In the discussion of the 1790s, two uses of literature are in play: singular, or the reading of particular texts offering exemplary value; and plural, in the form either of predominant usage or of aggregate numerical evidence (how many novels were written, or the prevalence of certain subjects or of certain words in their titles). Darnton comes down schematically in favor of the singular: cultural artifacts are qualitatively different from the objects of "serial" study and should be "read, not counted."(59) Hunt does some of both, at times pausing to analyze a particular (and, implicitly, significantly representative) work, at others characterizing the movement of a whole body of literature.

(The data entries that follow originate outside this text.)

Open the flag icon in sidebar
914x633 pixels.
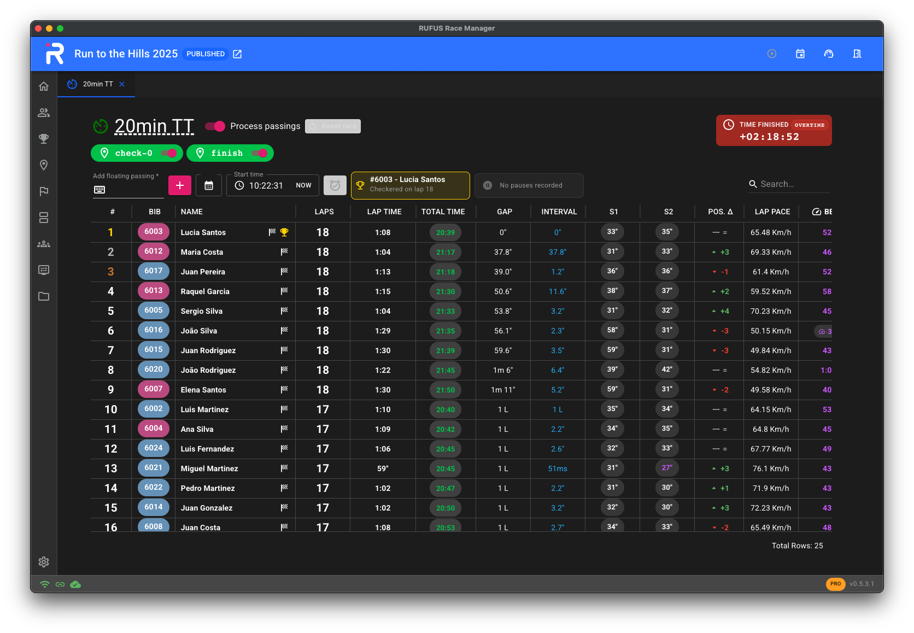[44, 191]
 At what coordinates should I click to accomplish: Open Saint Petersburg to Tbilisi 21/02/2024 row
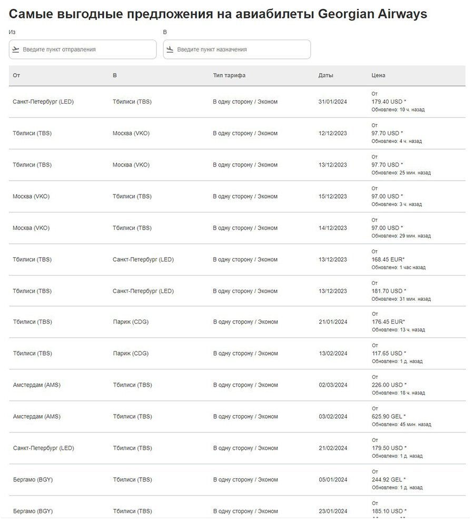click(237, 448)
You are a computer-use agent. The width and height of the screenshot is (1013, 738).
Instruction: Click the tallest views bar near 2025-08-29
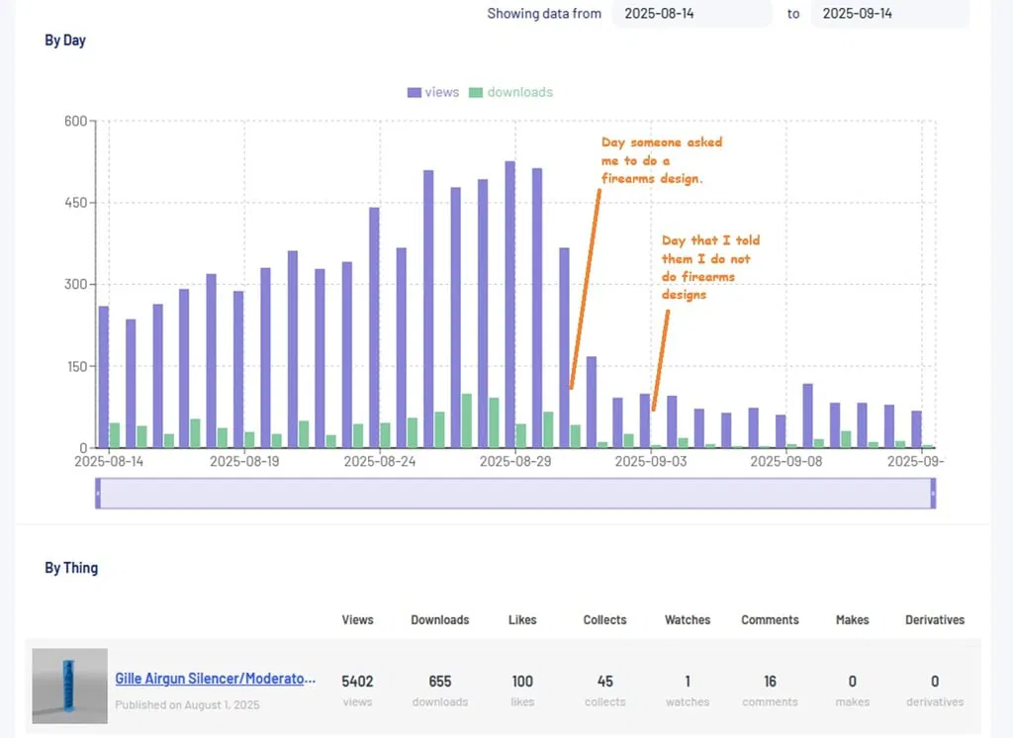click(509, 307)
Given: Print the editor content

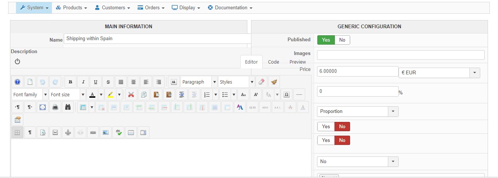Looking at the screenshot, I should pyautogui.click(x=55, y=107).
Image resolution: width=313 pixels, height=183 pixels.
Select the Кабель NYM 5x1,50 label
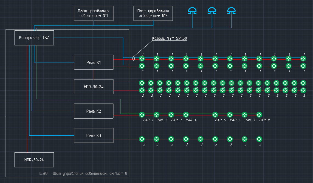170,39
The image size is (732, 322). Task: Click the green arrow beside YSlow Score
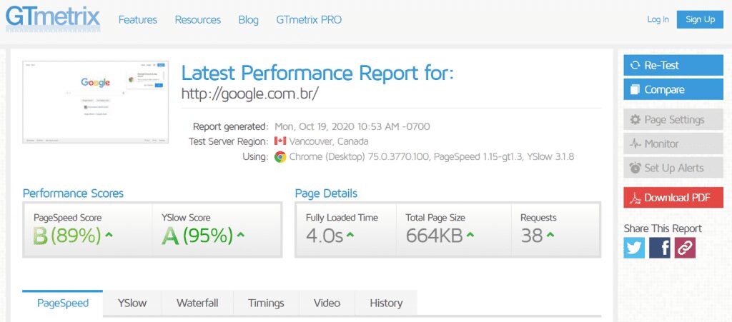(x=241, y=234)
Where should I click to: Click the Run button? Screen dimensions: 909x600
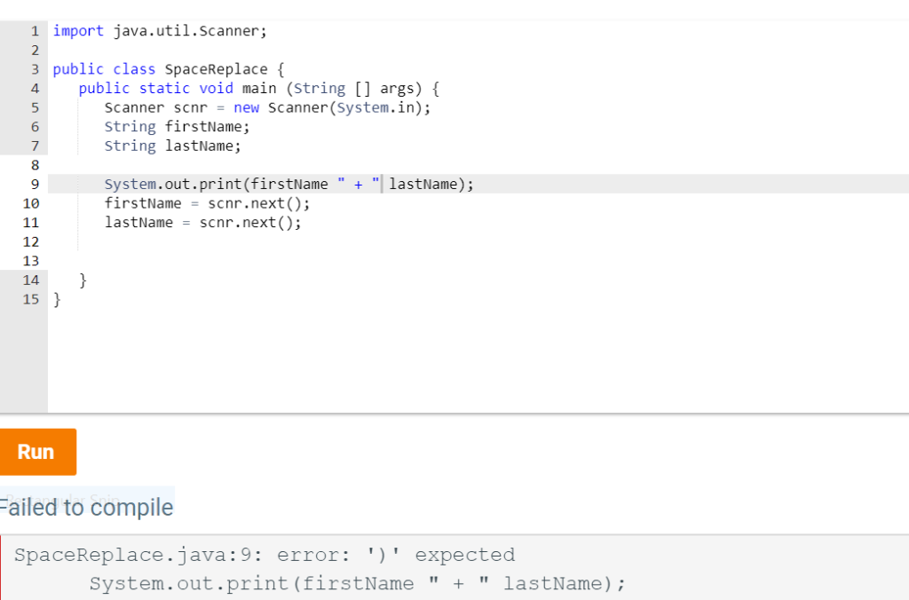coord(37,452)
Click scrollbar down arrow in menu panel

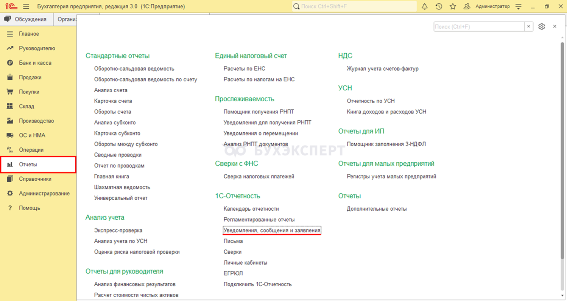click(562, 295)
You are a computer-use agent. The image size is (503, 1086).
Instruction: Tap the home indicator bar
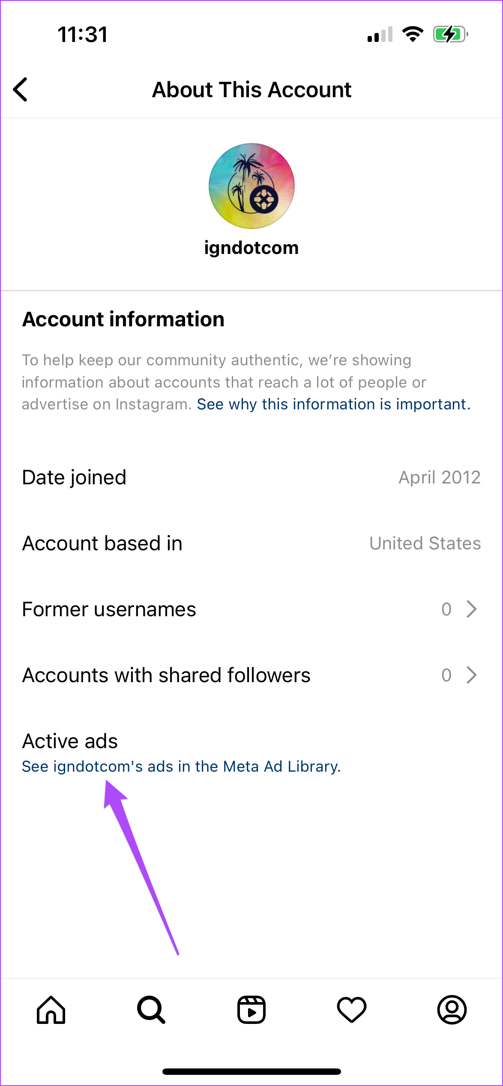point(252,1071)

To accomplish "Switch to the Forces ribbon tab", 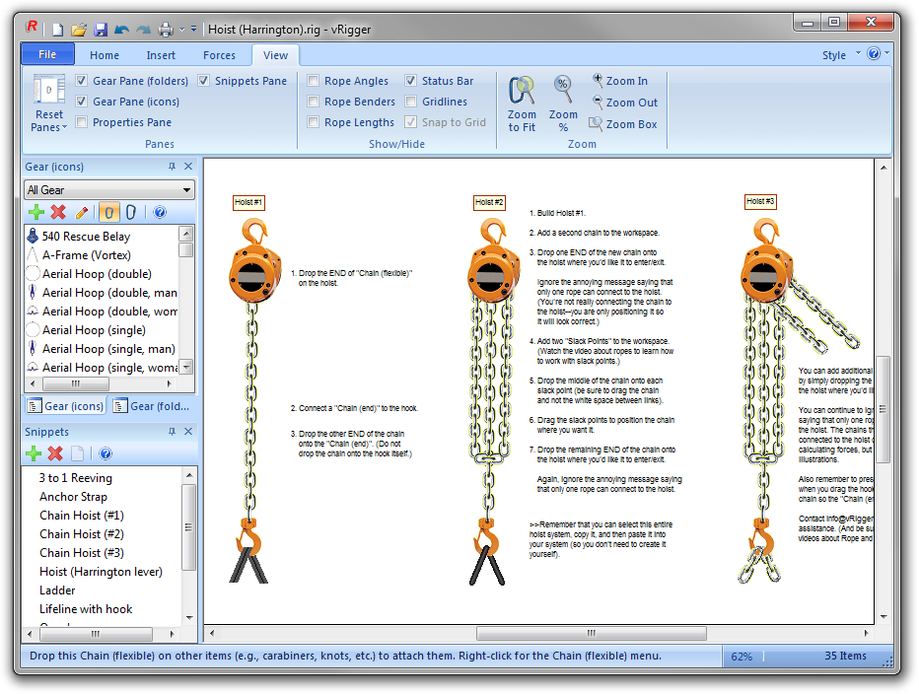I will click(219, 55).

The singular reading poses a less urgent methodological problem insofar as interpretation is based upon the plausibility of a certain construction of the text, and this (leaving intentionality aside) can be argued on its own grounds. Thus, for example, Chartier's objection that in "Workers Revolt" Darnton may have put too much literal weight on certain fixed expressions having to do with sorcery: it is "doubtful that this culture was really playing with the full repertory of diabolical and carnival motifs that Darnton attributes to it."(60) Contestation is still possible as to whether the particular work is a viable example of one development rather than another: Put schematically, is it on the side of a rising trend or a declining one? Is it being sollicited for the author's purposes? Is it really typical? And so forth.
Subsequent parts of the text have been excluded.